The new “SIFMA Model Bond Purchase Agreement for Negotiated Municipal Securities Underwritings” reflects regulatory changes.
SIFMA officials report that they have updated the SIFMA Model Bond Purchase Agreement for Negotiated Municipal Securities Underwritings, which is intended for use in connection with governmental tax or revenue-supported securities such as fixed, variable rate, auction, and credit enhanced securities.
The SIFMA model agreement “is not intended for use in connection with conduit financing transactions,” SIFMA officials say.
The agreement has two parts — the “Terms and Acceptance” document and the “General Provisions and Conditions” document, officials add.
“We have updated the agreement to reflect changing regulatory and market events, such as language regarding issue price certificates. As always, however, each firm should make their own independent decisions about how they will compete in the marketplace,” says Leslie Norwood, managing director, associate general counsel, and head of municipal securities at SIFMA.

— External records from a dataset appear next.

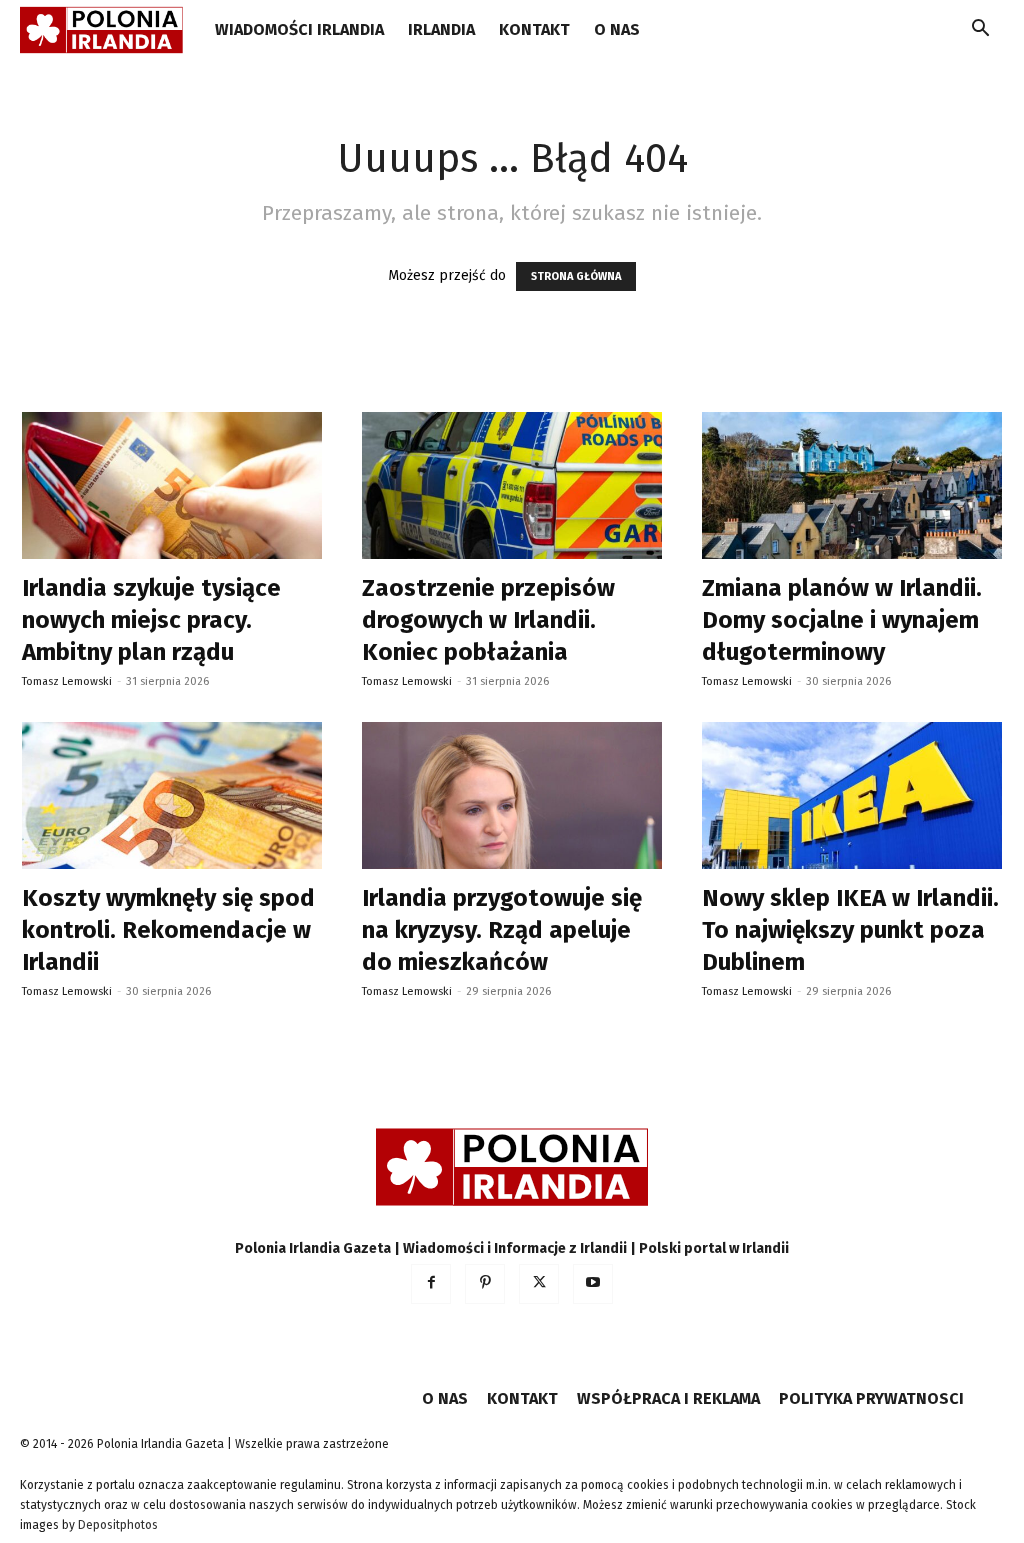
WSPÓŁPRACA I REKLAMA (668, 1398)
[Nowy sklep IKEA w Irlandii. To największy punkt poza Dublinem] (852, 795)
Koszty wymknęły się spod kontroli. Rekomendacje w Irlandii (168, 930)
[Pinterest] (485, 1284)
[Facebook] (431, 1284)
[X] (539, 1284)
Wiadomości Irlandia (299, 29)
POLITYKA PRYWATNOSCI (871, 1398)
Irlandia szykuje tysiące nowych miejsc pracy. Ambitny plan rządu (151, 620)
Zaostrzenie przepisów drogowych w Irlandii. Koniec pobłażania (488, 620)
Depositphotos (118, 1525)
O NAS (617, 29)
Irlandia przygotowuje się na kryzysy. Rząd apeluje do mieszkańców (502, 930)
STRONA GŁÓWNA (576, 276)
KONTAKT (534, 29)
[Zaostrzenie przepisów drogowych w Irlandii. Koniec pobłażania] (512, 485)
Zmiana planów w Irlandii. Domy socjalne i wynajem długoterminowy (842, 620)
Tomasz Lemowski (67, 681)
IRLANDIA (441, 29)
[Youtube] (593, 1284)
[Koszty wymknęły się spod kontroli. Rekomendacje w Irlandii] (172, 795)
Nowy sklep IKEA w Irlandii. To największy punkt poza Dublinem (850, 930)
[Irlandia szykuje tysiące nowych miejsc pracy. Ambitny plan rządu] (172, 485)
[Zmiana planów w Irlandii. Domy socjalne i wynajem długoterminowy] (852, 485)
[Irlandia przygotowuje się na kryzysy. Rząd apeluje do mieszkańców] (512, 795)
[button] (980, 31)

The updated documents are available at the following links:
- Municipal Securities – Model Bond Purchase Agreement: Terms and Acceptance
- Municipal Securities – Model Bond Purchase Agreement: General Provisions and Conditions
SIFMA, the acronym for the Securities Industry and Financial Markets Association, is a trade association for broker-dealers, investment banks, and asset managers operating in the U.S. and global capital markets. SIFMA officials advocate for legislation, regulation, and business policy affecting retail and institutional investors, equity and fixed income markets and related products and services. SIFMA, with offices in New York City and Washington, D.C., is the U.S. regional member of the Global Financial Markets Association (GFMA), officials add.